TASK LIST =
1. From the feminist forum report, name every country whose feminist experiences the forum's last day focused on.
2. Pick up the feminist forum report after its last sentence and keep writing it.

QUOTED PASSAGE =
┌────────
19/03/2014 | Writer: Nora Leggemann

The last day of Kaos GL’d 3rd International Feminist Forum focused on feminist experiences from Canada, Georgia, India, North Cyprus and Turkey.

„I might be living in a fake state, but the rights violations in my state are not fake‘ Kaos GL - News Portal for LGBTI+
The 3rd International Feminist Forum continued on March 16th in the Ahmet Taner Kislali Art House at the Cebeci Campus of Ankara University with three different sessions. The main focus of the Feminist Forum 2014 which took place in Ankara from 14th to 16th March 2014, and was held by Kaos GL Association, Women’s Problems Research and Implementation Centre (KASAUM) and Ankara University Department of Women’s Studies, was the participation of women in peace and peace-making processes, as well as the possibilities of feminist and LGBT movements to work together.
12.00-13.30
The first session was titled Reading the Stony Roads of Patriarchy and Heterosexism through the Eyes of Feminist Formations in Canada, Georgia and India. The three panelists Rachel-Alouki Labbé from Canada, Roshmi Goswami from India and Mariam Gagoshashvili from Georgia are all board members of the UAF (Urgent Action Fund for Women’s Human Rights). The UAF „is a global women’s fund that protects, strengthens and sustains women’s human rights activists at critical moments. We intervene quickly when activists are poised to make great gains or face serious threats to their lives and work“[1]. Its decision-making is grounded in an international, feminist framework. The fund’s board members are all activists from different countries and represent communities around the world. In the session, the three speakers talked about the situation in their home countries and about their own activism.
 
Mariam Gagoshashvili, a queer feminist activist and artist from Georgia, started her speech by describing the general situation of feminism, women and LGBTIQ people in the post-Soviet region and Eastern Europe. After some important achievements had been made for women’s and LGBTIQ rights in the nineties, now there is a very conservative backlash in the whole region, led by the church as well as nationalist extremist groups. Conservative sexist and heteronormative values are getting stronger and more popular: Women are increasingly being pushed back to conservative gender roles of house-keeping and motherhood, while the danger for LGBTIQ people to get attacked is growing.
 
But at the same time, a new, young wave of feminism, including LGBTIQ issues in their agendas and connecting their activism with theory and the arts is growing, as well as new, self-organized movements of trans people and of sex workers. This is, according to Gagoshashvili, a very inspriring development, for „LGBTIQ and women’s rights must always be looked at together, because they are supressed by the same agenda of conservative and nationalist groups.”
 
Roshmi Goswami from India is an active member of the feminist movement in South Asia and well known for her pioneering work with women in the conflict affected regions of India, including documenting and analyzing the impact of war and conflict on the lives of women. The women peace movement that she is involved with tries to keep an independent and critical look at the peace process of their region: „We do not only ask ’how many women are sitting around the table (where the peace talks take place)’, we ask ’what is on the table and who decides about the topics that are being discussed?’“. According to Goswami, „pushing for democracy is the only way to change things for women“, while „it is important that activist groups to not only look at their own issues and problems, but to include various different concerns in their work“.
└────────
PROVIDED MATERIAL =
┌────────
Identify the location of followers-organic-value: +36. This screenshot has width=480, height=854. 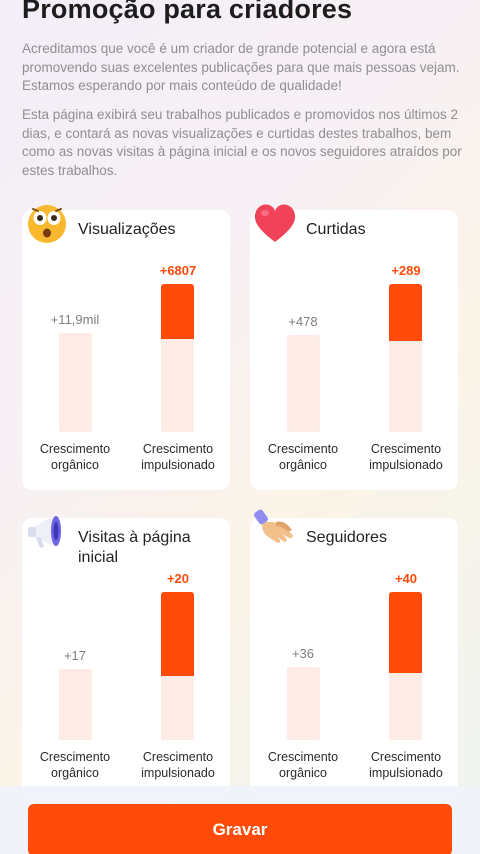
(303, 654).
└────────
ANSWERS TO THE EXERCISES =
1. Canada, Georgia, India, North Cyprus, Turkey

2.
 
Regarding LGBTIQ issues, Goswami made a very interesting remark concerning Nepal, where LGBTIQ people and their concerns are comparatively well integrated in social and political processes: „But I often ask myself whether these participating LGBTIQ people really bring queer issues into politics and society, or if they are rather being shaped and formed by the politics and society they are part of“.
 
Rachel-Alouki Labbé, a filmmaker and indigenous rights activist from Canada, talked about the situation and discrimination of First Nation People in Canada, as well as about their fight for equal rights and the recognition of their indigenous culture. She presented a part of a movie that she is currently working on, exploring the situation of indigenous girls and women in Canada. She is a member of the organization Idle No More, which "calls on all people to join in a peaceful revolution, to honor Indigenous sovereignty, and to protect the land and water"[2]. Though the situation of First Nation People in Canada is very precarious and especially women suffer both from discrimination within the mainstream society for being indigenous, and from discrimination and violence that they face as women within their communities, Labbé looks at the future with a rather positive attitude: „We are stronger now because we are all together now, with all the indigenous people of the world and we will continue our fight. The government does not like us now, but they will love us!“.
 
14:00-15:30
In the second session of the day, titled The Evolution of Feminism in Turkey and Cyprus - Shuttling between theory and activism, Simten Cosar from Turkey and  Dogus Derya from Northern Cyprus discussed around the examples of their home countries how the connection of feminist theory and activism can progress and lead to a stronger feminism.
 
MP Dogus Derya from the Northern Cyprus Parliament and representative of the Republican Turkish Party-United Forces (CTP-BG), started her speech with the words: “Activism without theory is not possible, and theory without activism remains incomplete“.
 
Derya talked about the problem that history is often seen in a way that makes patriarchy, militarization and violence (against women) invisible. As an example, she named the division of Cyprus in 1974 which is widely perceived as having brought peace to Northern Cyprus. This perception covers up the militarization of Northern Cyprus in those days and the huge amount of violence that went along with it. So in order to really see and understand the violence that has been used and is being used by men, it is important to look for historical information apart from the official historiography and to reread and rewrite history. Derya also pointed out that the fact that Northern Cyprus is often seen as a ”fake state” also makes the violations of (human) rights in her country look fake: „I might be living in a fake state, but the rights violations in my state are not fake“.
 
According to Derya, the AKP-era brought a new kind of oppression to Northern Cyprus: „Before, they were oppressing us with military boots. Now they are oppressing us with their neo-liberal agenda“.
 
Derya states that a feminist movement has to fight against all oppressing systems and practices at the same time, being e.g. anti-racist, anti-militarist, anti-homophobic and against ecological destruction.
 
Simten Cosar, a member of Kaos GL Advisory Committee & Hacettepe University Faculty of Communication, talked about different kinds of exploitation such as capitalism, patriarchy and nationalism. Cosar also underlined the importance of LGBTI-feminist allies being formed against a moralist approach presented as a so-called solution for the never-ending crisis of neo-liberal bodies.
 
16:00-18:00
The Feminist Forum ended with an open discussion titled „If the personal is political” what do feminist politics stand for?, which gave space to discussion amongst the audience. The discussion was moderated by Alev Özkazanç from Ankara University.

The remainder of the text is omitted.